Kadir could feel the stiff gold braid embossed collar of the uniform jacket he was wearing pressing against his flesh. It felt alien and constricting after the more familiar softness of the Arab robes he wore on formal court occasions in Hadiya, and more than that he felt almost as though he were dressed up to take part in a play, with a role imposed on him by th
e expectations of others, rather than living through a vitally important part of his own future life.

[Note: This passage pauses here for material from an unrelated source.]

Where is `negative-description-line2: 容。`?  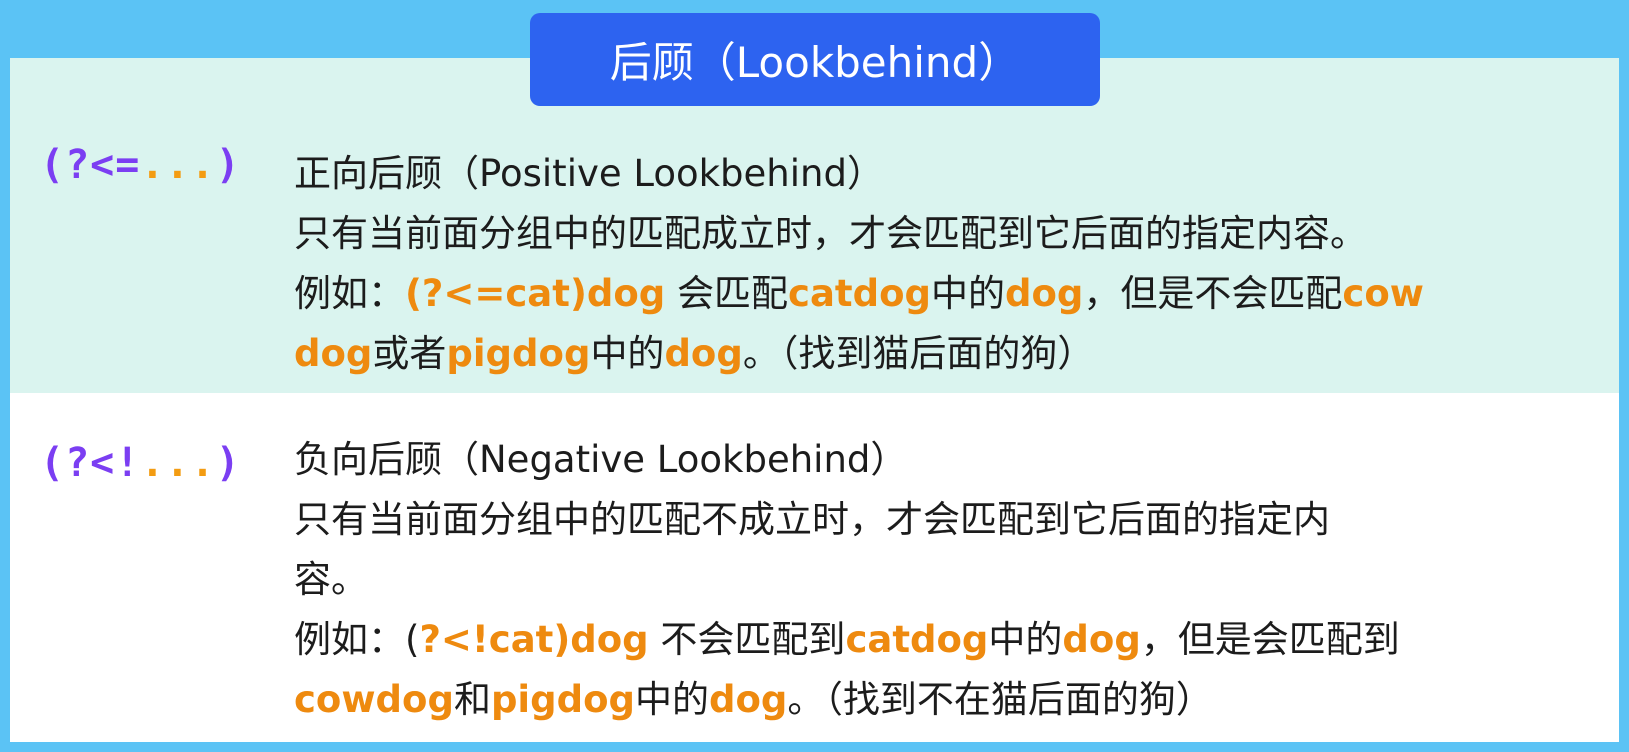
negative-description-line2: 容。 is located at coordinates (331, 580).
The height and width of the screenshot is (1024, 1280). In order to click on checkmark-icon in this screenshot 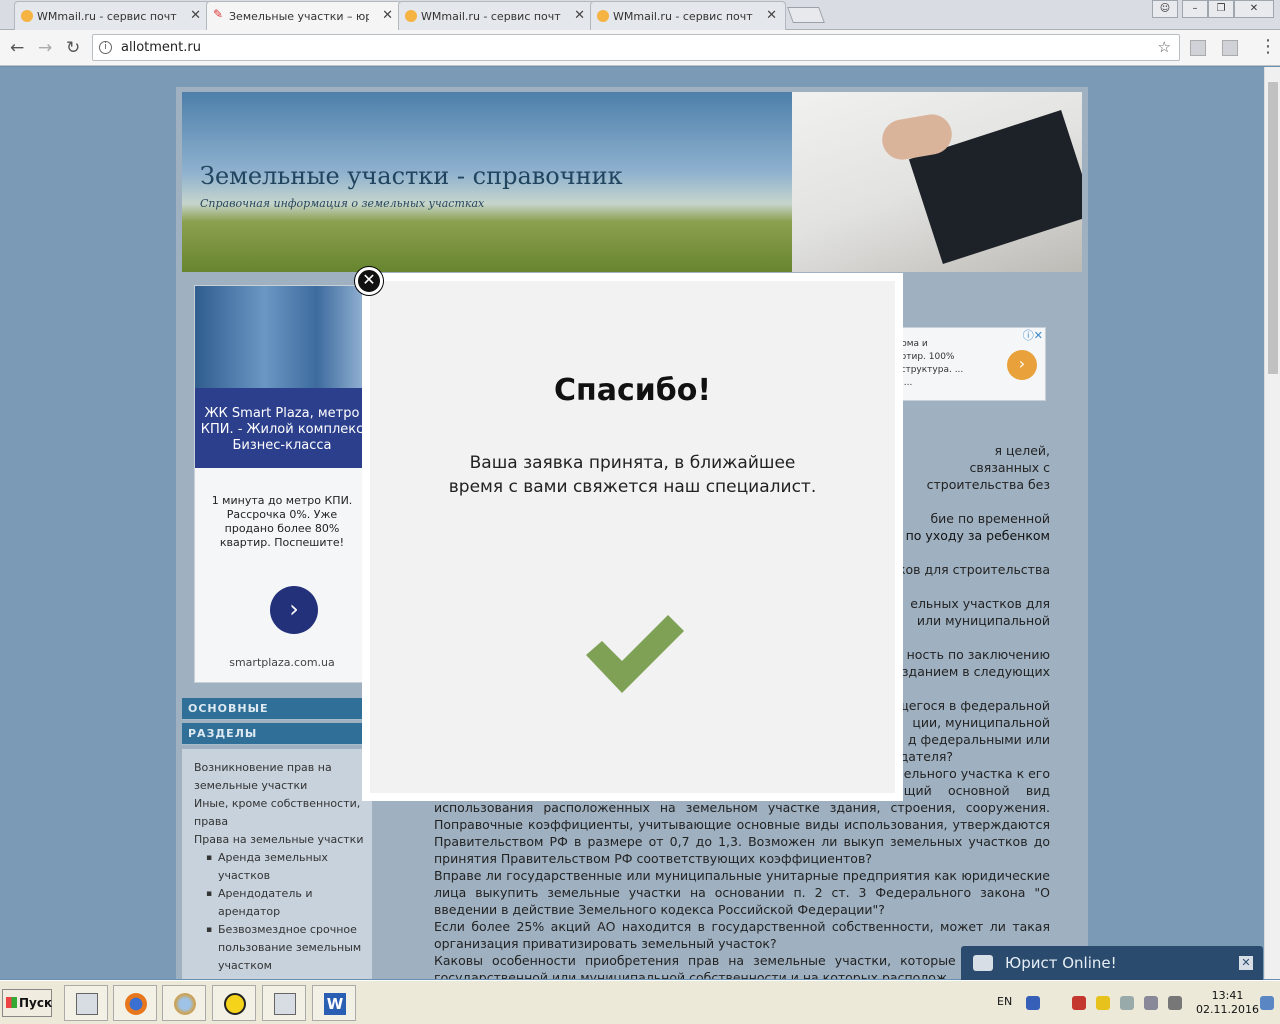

The research he had done on Niroli after his mother’s devastating revelations had shown him an island with the potential to play a vitally important role on the world stage. Geographically alone, its position was unique. The world was changing; old powers giving way to new; men with minds sharp enough, perceptive enough, forward-thinking enough to encompass what could be achieved were in a unique position to guide that world through its rebirth. He had learned so much from studying the history of his own country and the Middle East in general. He wanted his future sphere of influence and that of his sons to reach far beyond Niroli, and to that end he had decided that he needed a wife who understood this, a wife who would dutifully provide him with children he knew would be his, not a woman who would casually give herself to any man who happened to stir her to lust—a woman who could be stirred to that lust as easily as a bitch on heat.
Kadir could feel fresh fury raging through him as he relived the moment on the balcony when his wife-to-be had stepped out to show herself. His wife-to-be was a whore…worse than a whore: she gave herself for nothing other than her own pleasure; a whore at least put a price on her virtue or lack of it. Every time he thought of the casual contempt with which she had disregarded their marriage to throw herself at him he wanted to turn to her and rip the diamonds from her neck and the ring from her finger, the clothes from her body, to reveal her as she really was.
How many times had she slipped away from Niroli to pose as she had done with him in a role that allowed her access to men? Ten times? A hundred? A thousand? How long had she planned to wait after their marriage before doing so again? A year…a month?
It was of course unthinkable that his father knew the truth about her. He had seen in King Giorgio’s eyes the same arrogant pride he knew burned within himself. His father would never have considered her as a potential bride if he had known. The last thing he wanted to do was marry her, but the potential complications if he refused now were too great to be contemplated. He was the one who was the outsider here; the one who had to prove himself and win the acceptance of the island’s people. To reject one of their ‘daughters’ would be seen as an insult, here just as it would be in Hadiya, no matter how justified his reason. No, he was stuck with the marriage if he wanted Niroli. And Kadir knew that he did.